> Task brief:
Where does the string "item" occur in the entries below? Copy every line where it does.

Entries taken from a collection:

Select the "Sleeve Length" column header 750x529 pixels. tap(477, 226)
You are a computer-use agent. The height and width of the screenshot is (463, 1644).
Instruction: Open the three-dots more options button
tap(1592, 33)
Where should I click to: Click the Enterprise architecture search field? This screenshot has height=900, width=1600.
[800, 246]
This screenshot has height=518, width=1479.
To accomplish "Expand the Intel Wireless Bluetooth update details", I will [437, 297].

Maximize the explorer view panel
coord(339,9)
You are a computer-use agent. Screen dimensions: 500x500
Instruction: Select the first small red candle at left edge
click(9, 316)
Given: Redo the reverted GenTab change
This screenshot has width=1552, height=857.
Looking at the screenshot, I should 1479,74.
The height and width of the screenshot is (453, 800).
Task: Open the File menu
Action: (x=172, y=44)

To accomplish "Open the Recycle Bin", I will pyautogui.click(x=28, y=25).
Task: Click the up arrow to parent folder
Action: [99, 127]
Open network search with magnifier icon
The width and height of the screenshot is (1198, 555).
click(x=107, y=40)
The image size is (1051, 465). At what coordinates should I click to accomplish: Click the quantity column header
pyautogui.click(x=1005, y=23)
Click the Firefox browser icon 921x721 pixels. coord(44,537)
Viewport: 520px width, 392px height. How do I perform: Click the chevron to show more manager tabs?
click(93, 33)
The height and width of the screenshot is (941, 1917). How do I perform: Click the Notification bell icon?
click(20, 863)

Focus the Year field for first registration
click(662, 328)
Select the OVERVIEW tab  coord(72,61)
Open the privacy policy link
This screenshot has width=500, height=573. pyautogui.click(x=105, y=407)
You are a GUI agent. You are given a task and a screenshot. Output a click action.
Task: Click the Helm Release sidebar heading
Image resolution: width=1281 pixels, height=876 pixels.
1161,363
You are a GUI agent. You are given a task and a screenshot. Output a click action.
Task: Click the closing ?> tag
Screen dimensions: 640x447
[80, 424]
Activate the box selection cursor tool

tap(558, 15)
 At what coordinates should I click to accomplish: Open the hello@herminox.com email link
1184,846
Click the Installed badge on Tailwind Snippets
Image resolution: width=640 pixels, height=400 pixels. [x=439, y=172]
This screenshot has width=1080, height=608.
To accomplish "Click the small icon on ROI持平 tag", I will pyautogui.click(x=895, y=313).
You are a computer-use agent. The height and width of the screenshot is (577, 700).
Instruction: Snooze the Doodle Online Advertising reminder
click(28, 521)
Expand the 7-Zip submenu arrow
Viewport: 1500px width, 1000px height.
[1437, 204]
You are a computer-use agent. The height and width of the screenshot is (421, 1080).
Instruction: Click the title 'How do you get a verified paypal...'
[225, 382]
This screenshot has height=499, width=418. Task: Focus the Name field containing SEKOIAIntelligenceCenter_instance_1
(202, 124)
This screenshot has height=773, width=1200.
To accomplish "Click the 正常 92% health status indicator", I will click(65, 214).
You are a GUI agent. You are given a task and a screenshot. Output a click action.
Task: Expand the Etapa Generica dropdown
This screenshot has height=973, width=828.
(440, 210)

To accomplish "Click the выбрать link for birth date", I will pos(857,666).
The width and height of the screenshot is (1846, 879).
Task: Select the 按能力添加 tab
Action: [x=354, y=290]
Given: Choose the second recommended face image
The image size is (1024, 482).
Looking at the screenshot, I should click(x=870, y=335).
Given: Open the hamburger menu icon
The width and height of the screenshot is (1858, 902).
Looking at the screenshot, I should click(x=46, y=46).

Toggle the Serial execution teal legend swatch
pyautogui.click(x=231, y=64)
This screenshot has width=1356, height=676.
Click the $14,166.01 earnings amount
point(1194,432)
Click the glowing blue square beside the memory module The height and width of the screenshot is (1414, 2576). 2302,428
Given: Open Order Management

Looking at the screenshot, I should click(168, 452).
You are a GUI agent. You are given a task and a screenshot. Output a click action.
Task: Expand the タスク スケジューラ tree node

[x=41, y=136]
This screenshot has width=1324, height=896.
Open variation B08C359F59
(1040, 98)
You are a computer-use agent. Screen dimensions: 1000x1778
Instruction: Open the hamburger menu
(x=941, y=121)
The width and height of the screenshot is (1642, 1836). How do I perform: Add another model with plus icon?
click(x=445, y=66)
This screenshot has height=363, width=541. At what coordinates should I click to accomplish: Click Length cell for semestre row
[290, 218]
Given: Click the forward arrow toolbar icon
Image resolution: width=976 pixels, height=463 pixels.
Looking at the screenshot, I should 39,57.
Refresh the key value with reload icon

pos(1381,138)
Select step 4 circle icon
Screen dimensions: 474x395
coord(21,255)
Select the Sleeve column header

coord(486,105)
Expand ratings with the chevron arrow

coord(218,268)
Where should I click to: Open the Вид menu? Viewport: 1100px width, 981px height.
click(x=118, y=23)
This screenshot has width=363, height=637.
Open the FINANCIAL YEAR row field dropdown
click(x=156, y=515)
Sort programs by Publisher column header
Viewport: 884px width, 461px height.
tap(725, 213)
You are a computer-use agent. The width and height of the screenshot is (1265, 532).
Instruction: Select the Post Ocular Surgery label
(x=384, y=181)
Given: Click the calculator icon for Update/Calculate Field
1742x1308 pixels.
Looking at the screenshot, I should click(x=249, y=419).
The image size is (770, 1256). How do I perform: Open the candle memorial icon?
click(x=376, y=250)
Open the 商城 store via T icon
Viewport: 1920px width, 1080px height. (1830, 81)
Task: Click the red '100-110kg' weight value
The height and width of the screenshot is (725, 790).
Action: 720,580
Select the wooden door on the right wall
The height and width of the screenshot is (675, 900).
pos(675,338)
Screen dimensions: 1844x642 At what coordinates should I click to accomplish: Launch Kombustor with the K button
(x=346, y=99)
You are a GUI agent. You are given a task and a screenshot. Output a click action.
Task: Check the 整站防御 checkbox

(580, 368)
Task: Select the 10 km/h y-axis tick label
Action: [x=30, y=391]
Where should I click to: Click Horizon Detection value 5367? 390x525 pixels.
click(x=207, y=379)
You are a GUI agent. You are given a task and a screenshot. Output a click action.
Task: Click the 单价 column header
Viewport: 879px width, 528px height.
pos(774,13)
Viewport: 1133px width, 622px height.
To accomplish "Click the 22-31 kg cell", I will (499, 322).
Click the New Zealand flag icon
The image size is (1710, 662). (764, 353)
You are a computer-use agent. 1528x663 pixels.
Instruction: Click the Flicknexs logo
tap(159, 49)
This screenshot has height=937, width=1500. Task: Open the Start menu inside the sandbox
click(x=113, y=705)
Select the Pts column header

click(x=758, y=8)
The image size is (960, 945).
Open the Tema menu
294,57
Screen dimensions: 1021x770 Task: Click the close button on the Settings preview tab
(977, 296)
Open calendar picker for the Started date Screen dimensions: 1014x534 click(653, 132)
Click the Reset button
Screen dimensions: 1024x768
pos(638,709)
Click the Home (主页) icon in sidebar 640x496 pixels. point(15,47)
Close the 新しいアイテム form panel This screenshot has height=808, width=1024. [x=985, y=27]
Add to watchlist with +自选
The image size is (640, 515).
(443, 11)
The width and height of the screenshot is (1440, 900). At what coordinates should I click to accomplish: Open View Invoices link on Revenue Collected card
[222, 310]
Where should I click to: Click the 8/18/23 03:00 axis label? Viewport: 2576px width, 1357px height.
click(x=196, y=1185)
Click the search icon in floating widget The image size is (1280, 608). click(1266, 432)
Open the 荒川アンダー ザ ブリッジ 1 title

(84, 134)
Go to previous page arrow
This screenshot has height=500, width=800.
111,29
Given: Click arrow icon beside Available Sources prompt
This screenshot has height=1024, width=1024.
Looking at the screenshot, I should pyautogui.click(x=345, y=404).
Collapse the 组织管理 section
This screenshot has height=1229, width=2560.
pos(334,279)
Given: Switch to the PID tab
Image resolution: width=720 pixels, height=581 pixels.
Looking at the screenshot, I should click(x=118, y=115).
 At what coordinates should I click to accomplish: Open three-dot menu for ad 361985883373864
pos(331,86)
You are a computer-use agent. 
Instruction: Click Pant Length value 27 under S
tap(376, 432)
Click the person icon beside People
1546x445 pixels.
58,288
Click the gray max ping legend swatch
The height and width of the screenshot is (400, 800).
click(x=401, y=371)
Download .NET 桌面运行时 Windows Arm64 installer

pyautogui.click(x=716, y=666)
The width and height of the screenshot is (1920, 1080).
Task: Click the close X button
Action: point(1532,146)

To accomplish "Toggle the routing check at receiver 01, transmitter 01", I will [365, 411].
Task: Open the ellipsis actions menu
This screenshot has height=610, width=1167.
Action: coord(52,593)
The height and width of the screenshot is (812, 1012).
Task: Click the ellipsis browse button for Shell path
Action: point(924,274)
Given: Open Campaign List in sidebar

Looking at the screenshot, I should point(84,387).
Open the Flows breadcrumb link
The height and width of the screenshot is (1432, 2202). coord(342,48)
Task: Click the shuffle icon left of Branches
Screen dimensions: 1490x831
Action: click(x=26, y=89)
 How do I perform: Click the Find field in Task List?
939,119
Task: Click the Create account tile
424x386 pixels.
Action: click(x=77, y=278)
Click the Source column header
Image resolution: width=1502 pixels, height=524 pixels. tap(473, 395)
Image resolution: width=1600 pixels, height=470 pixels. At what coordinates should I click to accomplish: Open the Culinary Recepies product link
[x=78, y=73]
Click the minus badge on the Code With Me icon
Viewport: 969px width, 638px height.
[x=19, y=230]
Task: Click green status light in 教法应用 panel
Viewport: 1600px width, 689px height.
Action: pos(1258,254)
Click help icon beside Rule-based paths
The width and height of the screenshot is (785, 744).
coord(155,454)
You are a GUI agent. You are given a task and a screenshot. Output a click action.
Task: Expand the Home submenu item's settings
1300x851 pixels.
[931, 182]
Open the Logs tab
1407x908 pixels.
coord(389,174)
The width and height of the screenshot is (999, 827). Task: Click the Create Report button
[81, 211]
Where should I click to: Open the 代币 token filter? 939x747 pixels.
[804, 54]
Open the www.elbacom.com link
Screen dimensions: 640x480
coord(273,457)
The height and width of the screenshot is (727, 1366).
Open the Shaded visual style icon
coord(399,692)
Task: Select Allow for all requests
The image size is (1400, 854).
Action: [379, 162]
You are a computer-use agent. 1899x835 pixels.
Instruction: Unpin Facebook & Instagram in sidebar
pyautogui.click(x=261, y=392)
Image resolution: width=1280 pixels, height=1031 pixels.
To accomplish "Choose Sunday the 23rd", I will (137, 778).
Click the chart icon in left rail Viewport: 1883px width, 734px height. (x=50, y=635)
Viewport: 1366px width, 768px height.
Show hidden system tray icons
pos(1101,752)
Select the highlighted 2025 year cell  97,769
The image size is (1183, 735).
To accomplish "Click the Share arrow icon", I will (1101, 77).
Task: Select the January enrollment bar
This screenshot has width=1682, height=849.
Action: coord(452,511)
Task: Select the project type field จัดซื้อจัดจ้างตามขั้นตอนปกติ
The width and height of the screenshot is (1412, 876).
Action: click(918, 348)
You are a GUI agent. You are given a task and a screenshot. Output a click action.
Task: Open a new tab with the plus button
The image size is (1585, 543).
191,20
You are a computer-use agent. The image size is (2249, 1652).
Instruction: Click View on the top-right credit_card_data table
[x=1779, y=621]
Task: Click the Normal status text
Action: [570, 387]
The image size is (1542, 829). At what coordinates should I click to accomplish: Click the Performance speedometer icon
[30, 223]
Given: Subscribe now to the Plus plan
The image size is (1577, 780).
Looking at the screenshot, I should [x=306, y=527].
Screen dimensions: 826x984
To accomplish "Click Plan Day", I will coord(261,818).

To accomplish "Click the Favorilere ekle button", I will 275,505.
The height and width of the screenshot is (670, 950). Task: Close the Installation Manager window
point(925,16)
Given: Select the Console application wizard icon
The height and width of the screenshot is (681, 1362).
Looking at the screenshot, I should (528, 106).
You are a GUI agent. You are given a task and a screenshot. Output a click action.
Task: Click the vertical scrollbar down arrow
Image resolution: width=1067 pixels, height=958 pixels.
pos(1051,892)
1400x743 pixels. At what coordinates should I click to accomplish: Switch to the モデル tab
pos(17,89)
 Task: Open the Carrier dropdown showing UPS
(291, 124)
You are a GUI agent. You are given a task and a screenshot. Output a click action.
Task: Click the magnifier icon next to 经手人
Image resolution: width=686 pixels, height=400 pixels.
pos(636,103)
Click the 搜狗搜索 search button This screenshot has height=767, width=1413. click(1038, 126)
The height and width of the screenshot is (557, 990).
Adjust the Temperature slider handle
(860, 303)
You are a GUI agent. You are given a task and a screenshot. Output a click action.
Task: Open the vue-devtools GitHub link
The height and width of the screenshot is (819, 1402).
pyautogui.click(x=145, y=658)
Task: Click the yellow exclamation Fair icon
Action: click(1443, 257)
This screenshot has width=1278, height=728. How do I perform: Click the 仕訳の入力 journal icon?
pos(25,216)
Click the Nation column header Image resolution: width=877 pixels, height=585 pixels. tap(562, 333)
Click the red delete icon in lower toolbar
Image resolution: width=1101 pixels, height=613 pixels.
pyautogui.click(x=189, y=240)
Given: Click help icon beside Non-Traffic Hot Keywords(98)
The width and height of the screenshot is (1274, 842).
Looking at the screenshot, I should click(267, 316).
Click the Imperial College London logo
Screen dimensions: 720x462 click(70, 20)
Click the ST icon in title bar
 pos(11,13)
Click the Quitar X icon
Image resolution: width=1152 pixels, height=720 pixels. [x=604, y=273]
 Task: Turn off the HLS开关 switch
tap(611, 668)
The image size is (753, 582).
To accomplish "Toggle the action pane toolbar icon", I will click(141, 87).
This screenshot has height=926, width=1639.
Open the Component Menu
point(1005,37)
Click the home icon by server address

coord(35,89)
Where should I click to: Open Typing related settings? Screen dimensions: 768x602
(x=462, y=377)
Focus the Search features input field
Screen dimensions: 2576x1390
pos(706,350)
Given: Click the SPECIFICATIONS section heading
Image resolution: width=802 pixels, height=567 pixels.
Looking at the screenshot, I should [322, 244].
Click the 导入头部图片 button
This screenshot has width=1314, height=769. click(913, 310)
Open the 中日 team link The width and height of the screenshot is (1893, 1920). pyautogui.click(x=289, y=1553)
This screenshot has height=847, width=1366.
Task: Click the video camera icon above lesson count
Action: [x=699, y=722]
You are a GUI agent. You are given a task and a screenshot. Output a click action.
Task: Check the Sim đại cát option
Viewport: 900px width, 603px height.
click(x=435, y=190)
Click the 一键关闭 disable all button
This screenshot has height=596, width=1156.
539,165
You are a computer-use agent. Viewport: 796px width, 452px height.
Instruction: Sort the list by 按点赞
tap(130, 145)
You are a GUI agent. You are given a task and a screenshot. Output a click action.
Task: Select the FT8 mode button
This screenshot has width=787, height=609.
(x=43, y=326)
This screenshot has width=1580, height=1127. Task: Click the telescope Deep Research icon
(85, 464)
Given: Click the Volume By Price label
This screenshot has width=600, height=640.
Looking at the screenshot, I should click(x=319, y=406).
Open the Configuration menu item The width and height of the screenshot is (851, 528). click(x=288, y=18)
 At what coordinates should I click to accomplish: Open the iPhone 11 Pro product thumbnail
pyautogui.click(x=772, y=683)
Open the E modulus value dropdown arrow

> Response box:
Task: Expand the Home submenu item's settings
Open the Configuration menu item The width and height of the screenshot is (851, 528). click(x=288, y=18)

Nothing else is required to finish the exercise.